You’ve seen it before. Large, unwieldy spreadsheets with an arbitrary user ID in the leftmost column. Will the data related to those scenarios still be intact across the 15 interrelated in-house systems and third party stubs next week? Tomorrow even? Maybe.

Test data spreadsheet
A typical test data spreadsheet

Test data ‘managed’ in this fashion quickly becomes outdated. Perhaps there are multiple teams working with the same testing environments. What if someone in Team A doesn’t know someone in Team B was using USER_ID 00000097 and changes it? What if someone accidentally wipes the database? All manual testing and reliant automated tests come to a standstill.

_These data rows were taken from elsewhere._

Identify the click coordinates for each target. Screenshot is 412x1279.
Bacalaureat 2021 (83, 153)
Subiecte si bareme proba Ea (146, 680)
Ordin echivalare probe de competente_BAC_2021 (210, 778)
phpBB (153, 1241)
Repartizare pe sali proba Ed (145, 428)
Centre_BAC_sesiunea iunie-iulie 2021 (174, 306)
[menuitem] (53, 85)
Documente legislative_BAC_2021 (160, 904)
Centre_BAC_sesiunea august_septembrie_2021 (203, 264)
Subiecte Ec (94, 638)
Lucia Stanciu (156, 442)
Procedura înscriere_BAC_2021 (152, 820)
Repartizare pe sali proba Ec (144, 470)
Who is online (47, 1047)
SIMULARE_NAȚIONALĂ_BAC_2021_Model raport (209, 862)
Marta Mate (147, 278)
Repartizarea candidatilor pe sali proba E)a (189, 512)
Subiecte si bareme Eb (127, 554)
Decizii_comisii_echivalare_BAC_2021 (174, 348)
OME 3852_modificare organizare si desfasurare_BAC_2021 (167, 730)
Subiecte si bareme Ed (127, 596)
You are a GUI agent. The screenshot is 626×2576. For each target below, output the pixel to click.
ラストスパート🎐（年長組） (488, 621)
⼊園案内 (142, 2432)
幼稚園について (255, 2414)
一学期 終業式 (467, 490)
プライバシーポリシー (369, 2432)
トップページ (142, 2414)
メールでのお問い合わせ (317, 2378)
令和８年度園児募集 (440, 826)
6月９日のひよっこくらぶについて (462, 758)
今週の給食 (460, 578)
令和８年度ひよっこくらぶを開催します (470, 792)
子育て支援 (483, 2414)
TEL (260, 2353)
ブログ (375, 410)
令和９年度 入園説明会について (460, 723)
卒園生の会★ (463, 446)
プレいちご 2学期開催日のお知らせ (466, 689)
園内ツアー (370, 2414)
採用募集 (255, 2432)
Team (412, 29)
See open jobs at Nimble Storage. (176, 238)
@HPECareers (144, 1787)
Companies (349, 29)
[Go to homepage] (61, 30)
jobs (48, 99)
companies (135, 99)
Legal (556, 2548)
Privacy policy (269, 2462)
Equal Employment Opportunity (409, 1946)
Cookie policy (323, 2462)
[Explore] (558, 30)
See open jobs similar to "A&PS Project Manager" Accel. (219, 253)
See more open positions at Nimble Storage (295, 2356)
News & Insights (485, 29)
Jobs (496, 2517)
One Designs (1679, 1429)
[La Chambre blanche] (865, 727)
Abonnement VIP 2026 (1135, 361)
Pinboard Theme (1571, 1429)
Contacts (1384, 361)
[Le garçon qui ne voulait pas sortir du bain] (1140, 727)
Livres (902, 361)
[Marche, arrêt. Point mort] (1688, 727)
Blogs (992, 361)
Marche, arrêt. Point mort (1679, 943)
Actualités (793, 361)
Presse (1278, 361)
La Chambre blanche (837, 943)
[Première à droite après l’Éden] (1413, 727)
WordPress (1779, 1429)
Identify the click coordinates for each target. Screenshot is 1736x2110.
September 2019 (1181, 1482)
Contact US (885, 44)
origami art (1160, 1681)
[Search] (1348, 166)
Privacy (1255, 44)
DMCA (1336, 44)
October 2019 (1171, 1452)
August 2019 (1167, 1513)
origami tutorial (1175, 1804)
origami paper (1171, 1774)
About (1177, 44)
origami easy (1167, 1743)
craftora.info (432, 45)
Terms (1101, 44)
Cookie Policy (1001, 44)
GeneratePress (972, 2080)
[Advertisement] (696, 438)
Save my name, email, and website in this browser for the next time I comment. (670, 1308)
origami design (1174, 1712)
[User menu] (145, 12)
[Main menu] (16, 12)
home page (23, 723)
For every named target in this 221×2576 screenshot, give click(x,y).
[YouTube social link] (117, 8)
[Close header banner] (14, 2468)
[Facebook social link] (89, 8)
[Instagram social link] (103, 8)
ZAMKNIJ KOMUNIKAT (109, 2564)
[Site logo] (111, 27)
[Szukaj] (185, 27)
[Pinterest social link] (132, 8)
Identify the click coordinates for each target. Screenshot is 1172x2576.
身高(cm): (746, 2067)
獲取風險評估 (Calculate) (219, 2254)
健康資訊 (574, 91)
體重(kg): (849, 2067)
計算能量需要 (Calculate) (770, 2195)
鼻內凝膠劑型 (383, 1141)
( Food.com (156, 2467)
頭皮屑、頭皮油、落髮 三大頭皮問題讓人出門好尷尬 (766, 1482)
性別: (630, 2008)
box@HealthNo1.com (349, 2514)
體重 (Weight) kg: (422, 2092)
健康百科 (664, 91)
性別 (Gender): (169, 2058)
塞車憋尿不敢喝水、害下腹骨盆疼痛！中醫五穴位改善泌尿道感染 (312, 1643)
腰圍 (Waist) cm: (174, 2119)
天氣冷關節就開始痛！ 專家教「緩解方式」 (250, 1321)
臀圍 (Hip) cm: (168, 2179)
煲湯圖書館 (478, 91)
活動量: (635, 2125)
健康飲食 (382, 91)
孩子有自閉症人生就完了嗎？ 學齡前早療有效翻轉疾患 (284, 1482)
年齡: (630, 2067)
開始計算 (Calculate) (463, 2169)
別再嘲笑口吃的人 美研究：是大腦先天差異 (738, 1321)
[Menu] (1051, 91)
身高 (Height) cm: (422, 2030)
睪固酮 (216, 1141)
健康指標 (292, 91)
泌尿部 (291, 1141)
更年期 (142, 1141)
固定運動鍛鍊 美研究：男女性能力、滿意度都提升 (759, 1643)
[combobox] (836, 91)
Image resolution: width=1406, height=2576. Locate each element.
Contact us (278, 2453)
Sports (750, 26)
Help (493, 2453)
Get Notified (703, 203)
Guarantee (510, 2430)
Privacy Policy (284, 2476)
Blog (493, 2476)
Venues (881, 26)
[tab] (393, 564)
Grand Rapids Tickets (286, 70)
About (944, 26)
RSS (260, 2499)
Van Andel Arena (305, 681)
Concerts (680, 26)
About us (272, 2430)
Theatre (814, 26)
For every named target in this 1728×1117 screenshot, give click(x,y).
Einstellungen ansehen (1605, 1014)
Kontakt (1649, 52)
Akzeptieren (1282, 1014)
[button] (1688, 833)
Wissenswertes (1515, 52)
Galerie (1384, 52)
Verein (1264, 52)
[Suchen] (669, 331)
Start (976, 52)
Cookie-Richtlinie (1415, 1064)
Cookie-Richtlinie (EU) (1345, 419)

There is surely a better way.

Automated test data conditioning

Hear me out:

  • Test data is procedurally generated. No more ‘what makes this happy path scenario a happy path scenario?’. It’s right there.
  • Version-controllable. Data changed that shouldn’t have? Want to see what the system was sending back 6 months ago? It’s all there.
  • No massive databases full of trash (unless you want there to be!). Test data generation can be done on the fly at any time. Want to test a very specific scenario? No more looking in spreadsheets for a specific user ID and praying that the data is still there. Someone messed with your data? Quickly recondition it to a known state.
  • Agnostic of your mocking mechanism. This just spits out data. How you send that data back is up to you now.
  • You can hook this up to your automated tests. Your Given step now generates and conditions the test data for your specific scenario.
  • In addition, this strategy allows for multiple user traits to be conditioned with ease. I want a user with traits X, Y and Z. Find that in your spreadsheet!

People want to provision virtual machines. They want to provision architecture. But they don’t seem to want to provision test data. I have done it, and it works.